This Minnesota Durable Power of Attorney document is prepared to grant powers to a chosen individual to act on behalf of the person completing this form. It is designed following Minnesota state-specific laws, particularly under the Minnesota Statutes, Section 523.23, to ensure its validity and enforceability within the state.
Principal Information:
- Full Name: _______________________________________
- Address: _________________________________________
- City: ___________ State: MN Zip Code: ____________
- Phone Number: ___________________________________
Agent (Attorney-in-Fact) Information:
- Full Name: _______________________________________
- Address: _________________________________________
- City: ___________ State: MN Zip Code: ____________
- Phone Number: ___________________________________
This Durable Power of Attorney shall become effective immediately and will remain in effect even if I, the Principal, become disabled, incapacitated, or incompetent.
Powers Granted:
- To conduct any and all banking transactions.

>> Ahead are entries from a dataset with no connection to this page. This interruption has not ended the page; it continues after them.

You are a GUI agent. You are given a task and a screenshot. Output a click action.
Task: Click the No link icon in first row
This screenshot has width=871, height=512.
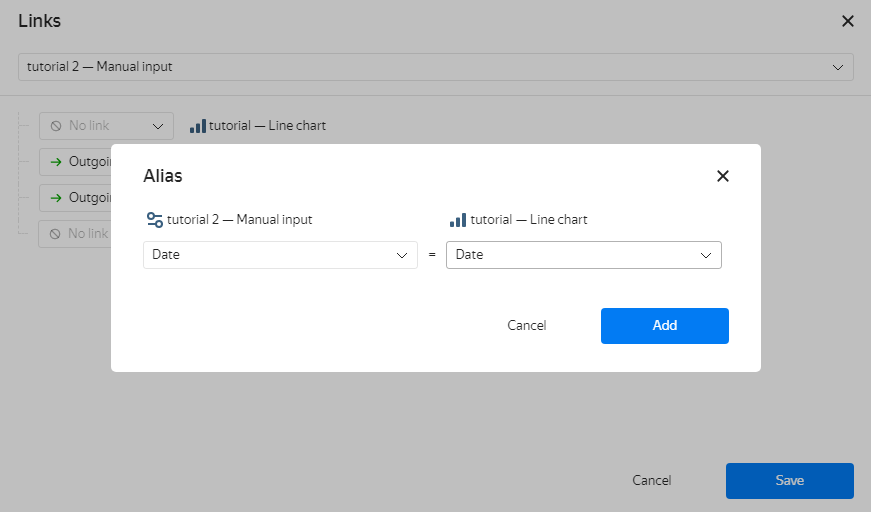coord(56,126)
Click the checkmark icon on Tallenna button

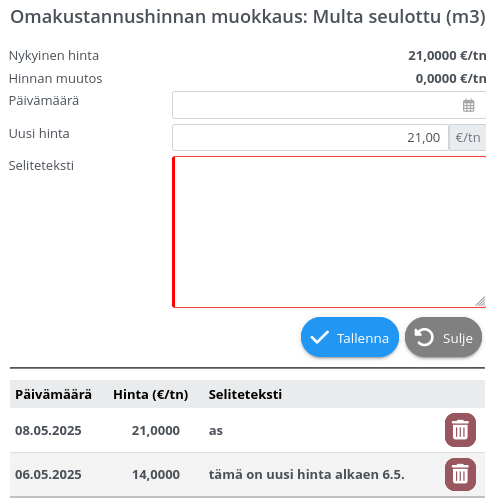[319, 337]
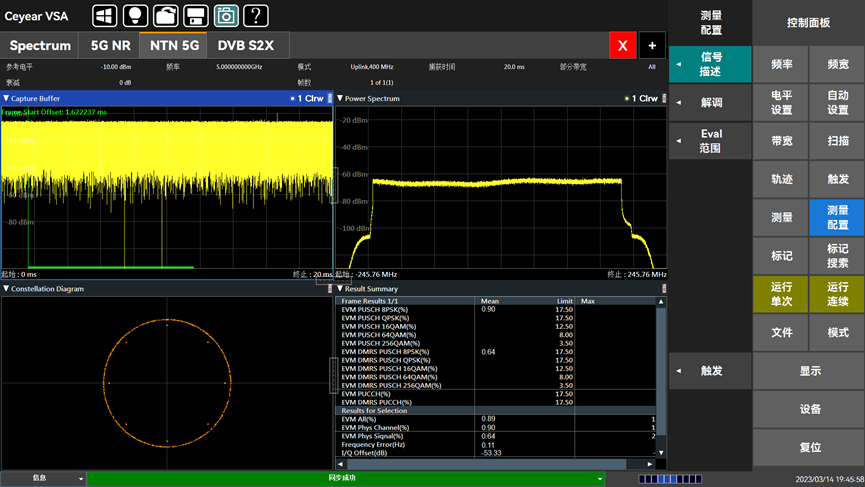Viewport: 865px width, 487px height.
Task: Open the Constellation Diagram panel dropdown
Action: click(x=6, y=289)
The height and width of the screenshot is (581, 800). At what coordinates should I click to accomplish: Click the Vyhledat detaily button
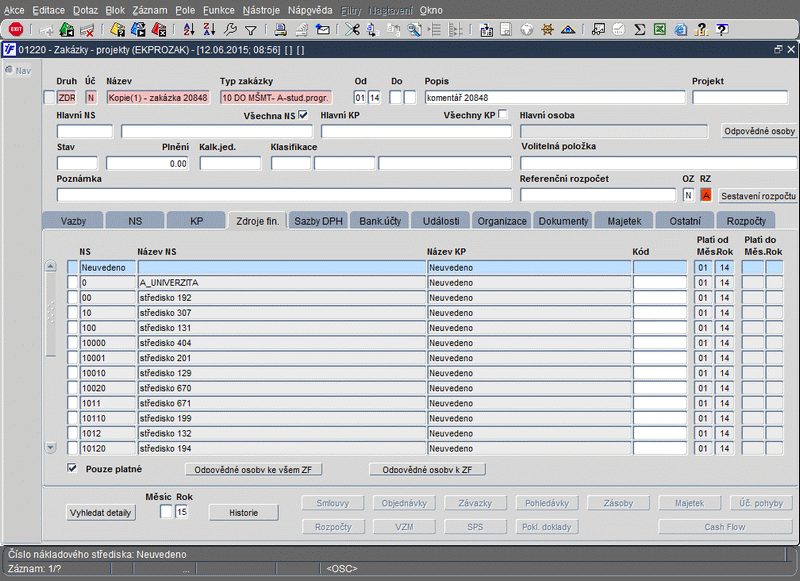[100, 513]
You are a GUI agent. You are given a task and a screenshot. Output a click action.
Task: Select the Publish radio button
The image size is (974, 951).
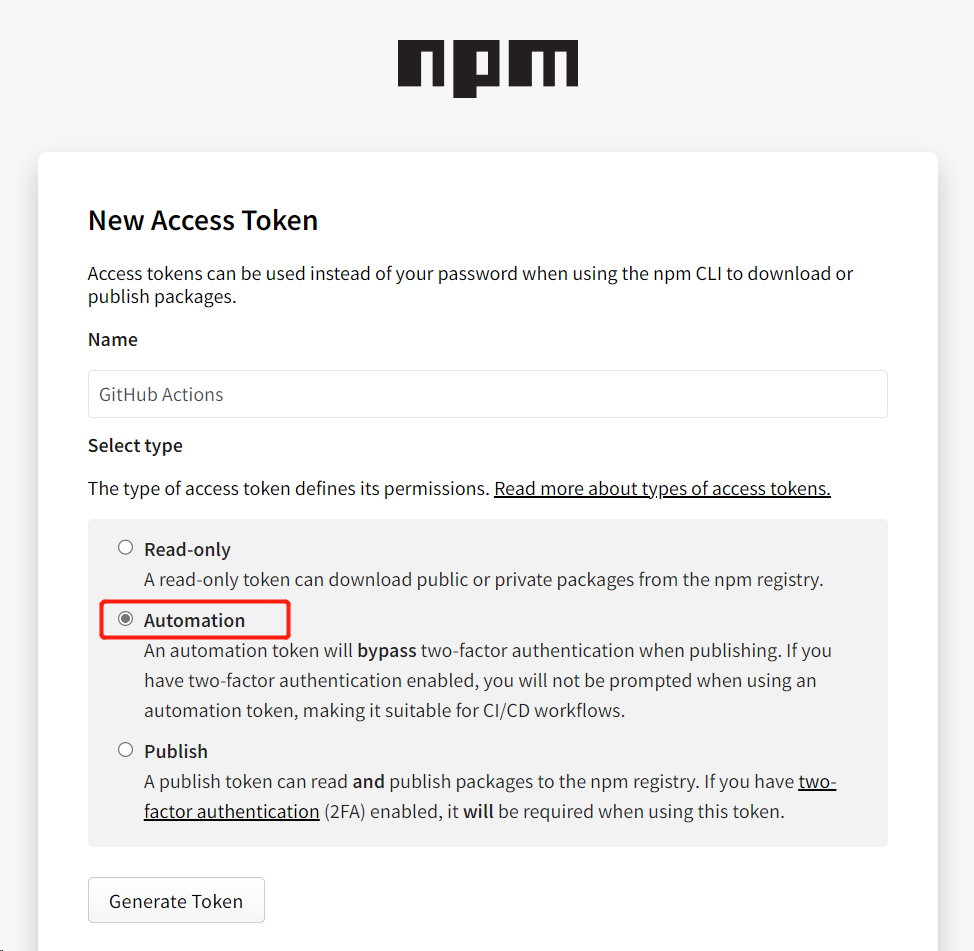(x=125, y=750)
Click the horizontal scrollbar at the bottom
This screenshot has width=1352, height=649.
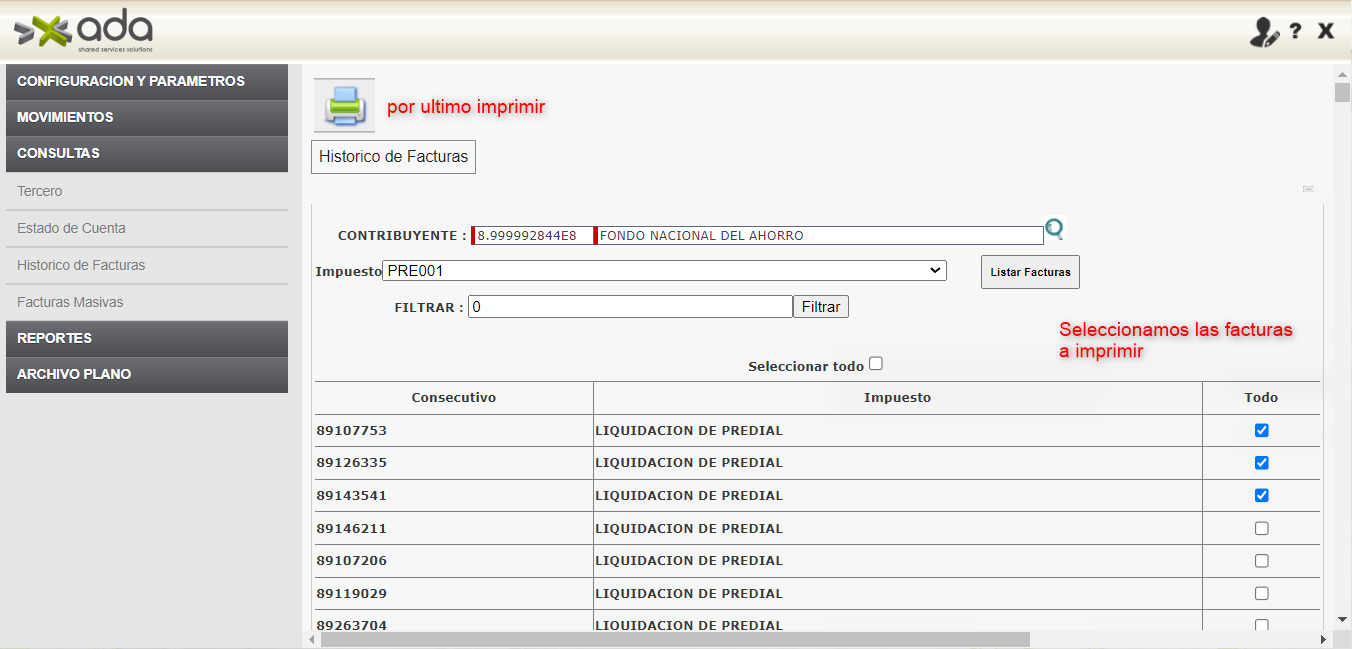click(x=675, y=639)
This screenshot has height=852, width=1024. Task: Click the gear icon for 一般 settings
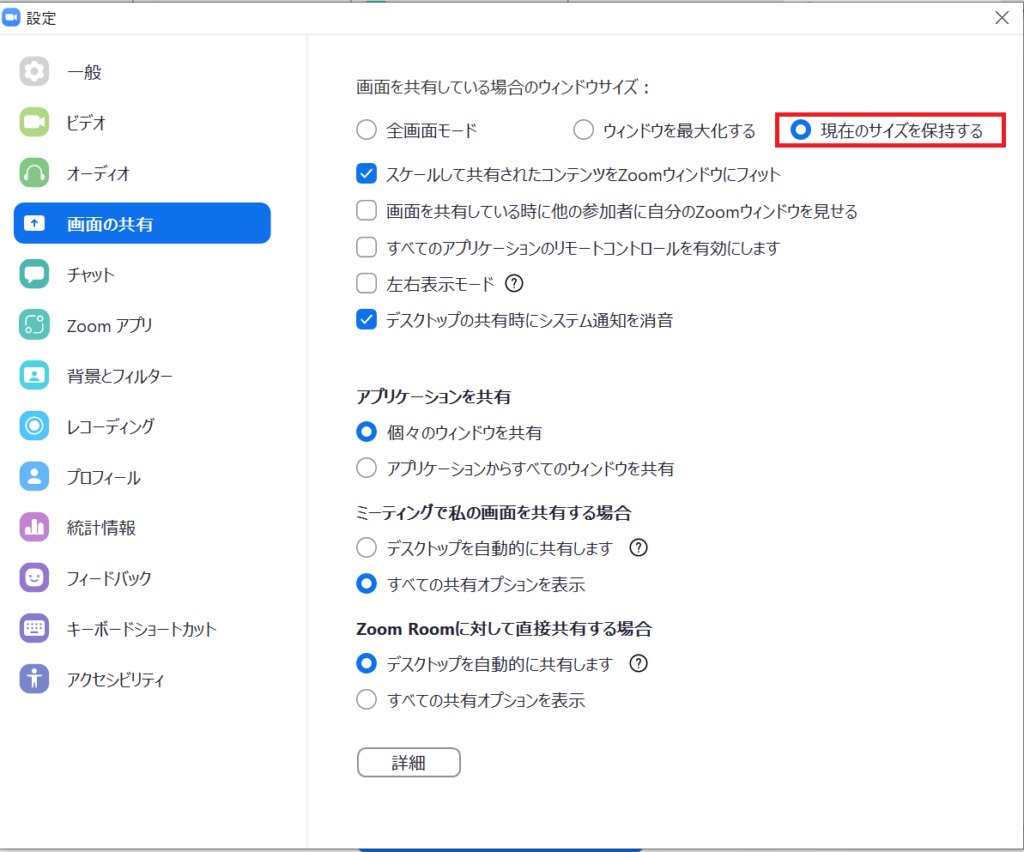click(x=35, y=72)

- To buy or sell real estate.
- To represent me in legal proceedings.
- To manage and dispose of personal property.
- To handle matters of taxation and government benefits.
- To make healthcare decisions on my behalf should I become unable to do so myself.
These powers are subject to any additions or limitations specified below:
________________________________________________________________
________________________________________________________________
I understand that this Durable Power of Attorney grants broad powers to make decisions about my property and health. By signing below, I affirm that the person named as my Agent is someone I trust to make these decisions on my behalf.
Principal's Signature: __________________________ Date: ________
Agent's Signature: _____________________________ Date: ________
This document was signed in the presence of a notary public or two adult witnesses, as required by Minnesota law.